Questions fréquentes
Quels sont les principaux ingrédients du Dhanwantharam Thailam?
La formule repose sur Bala (Sida cordifolia) et sur le Dashamoola, le groupe des dix racines, cuits dans une base d’huile de sésame avec du lait et un décocté végétal. La recette classique y ajoute de nombreuses plantes d’accompagnement, mais Bala et Dashamoola en demeurent les deux piliers. L’huile achevée est une préparation en couches, non l’infusion d’une plante unique.
Quel texte classique décrit le Dhanwantharam Thailam?
Il figure dans les traités ayurvédiques de référence de la tradition classique, au premier rang desquels l’Ashtanga Hridaya, et reste un pilier de la tradition huilière du classical. La formule porte le nom de Dhanvantari, figure du médecin dans l’Ayurveda classique. Les fabricants peuvent suivre des recettes traditionnelles légèrement différentes, mais le noyau Bala et Dashamoola ne varie pas.
Qu’est-ce que Bala dans la formule?
Bala est la plante Sida cordifolia, dont le nom signifie force. Elle appartient au groupe des Balya, ces plantes que la tradition associe à la constance et au soutien, et elle est reconnue comme apaisante pour Vata. Dans le Dhanwantharam Thailam, elle entre généreusement, en général sous forme de décocté de la plante entière: d’où sa réputation de cœur de la préparation.
Pourquoi emploie-t-on du lait dans la fabrication?
Le lait fait partie du procédé traditionnel Sneha Paka, où l’huile, le lait et un décocté aqueux des plantes cuisent ensemble par étapes. Il compte parmi les milieux qui font passer les qualités végétales dans l’huile. Il s’agit d’une étape de fabrication propre à la méthode classique, non d’une note que l’on percevrait au goût ou au toucher dans l’huile achevée.
La liste des ingrédients est-elle la même pour la version 101?

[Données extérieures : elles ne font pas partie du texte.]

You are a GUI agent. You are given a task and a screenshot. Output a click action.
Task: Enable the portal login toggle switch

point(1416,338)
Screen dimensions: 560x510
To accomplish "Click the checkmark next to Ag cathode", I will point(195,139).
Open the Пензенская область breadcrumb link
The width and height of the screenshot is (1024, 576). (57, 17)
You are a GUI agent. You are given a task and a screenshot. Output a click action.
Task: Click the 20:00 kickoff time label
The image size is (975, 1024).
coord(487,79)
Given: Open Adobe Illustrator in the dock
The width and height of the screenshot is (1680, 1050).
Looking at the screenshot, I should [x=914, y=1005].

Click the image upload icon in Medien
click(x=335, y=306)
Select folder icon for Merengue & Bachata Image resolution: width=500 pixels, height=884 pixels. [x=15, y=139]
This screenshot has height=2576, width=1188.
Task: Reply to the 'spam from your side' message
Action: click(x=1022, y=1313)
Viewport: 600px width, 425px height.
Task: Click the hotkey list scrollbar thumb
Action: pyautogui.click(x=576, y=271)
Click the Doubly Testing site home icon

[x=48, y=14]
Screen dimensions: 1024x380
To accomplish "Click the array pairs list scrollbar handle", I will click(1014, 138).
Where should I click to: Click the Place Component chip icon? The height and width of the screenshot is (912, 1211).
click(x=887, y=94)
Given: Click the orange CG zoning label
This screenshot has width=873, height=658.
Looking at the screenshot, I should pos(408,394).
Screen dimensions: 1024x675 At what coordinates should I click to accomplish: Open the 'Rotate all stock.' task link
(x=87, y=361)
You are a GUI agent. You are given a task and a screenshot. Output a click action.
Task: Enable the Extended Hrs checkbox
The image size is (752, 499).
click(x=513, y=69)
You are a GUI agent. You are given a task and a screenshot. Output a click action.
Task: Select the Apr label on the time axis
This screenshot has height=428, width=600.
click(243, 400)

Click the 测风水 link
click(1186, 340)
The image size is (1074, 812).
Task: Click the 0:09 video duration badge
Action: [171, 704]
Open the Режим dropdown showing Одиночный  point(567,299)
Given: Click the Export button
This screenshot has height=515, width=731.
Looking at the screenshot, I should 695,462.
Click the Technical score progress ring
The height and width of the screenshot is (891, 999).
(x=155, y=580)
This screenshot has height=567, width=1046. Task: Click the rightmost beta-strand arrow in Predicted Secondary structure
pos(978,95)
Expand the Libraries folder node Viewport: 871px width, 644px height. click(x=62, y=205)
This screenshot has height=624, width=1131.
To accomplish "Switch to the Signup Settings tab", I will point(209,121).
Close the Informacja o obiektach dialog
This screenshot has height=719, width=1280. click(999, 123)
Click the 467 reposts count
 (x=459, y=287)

Les ingrédients de base sont identiques. Ce qui change dans la version 101 Avartana, c’est le procédé: la préparation est répétée un grand nombre de fois, ce qui rend l’huile plus concentrée et explique qu’elle soit souvent vendue en petits flacons compte-gouttes. Notre guide consacré au 101 détaille entièrement cette différence.
Usage externe exclusivement. Ne se substitue pas à un avis médical professionnel.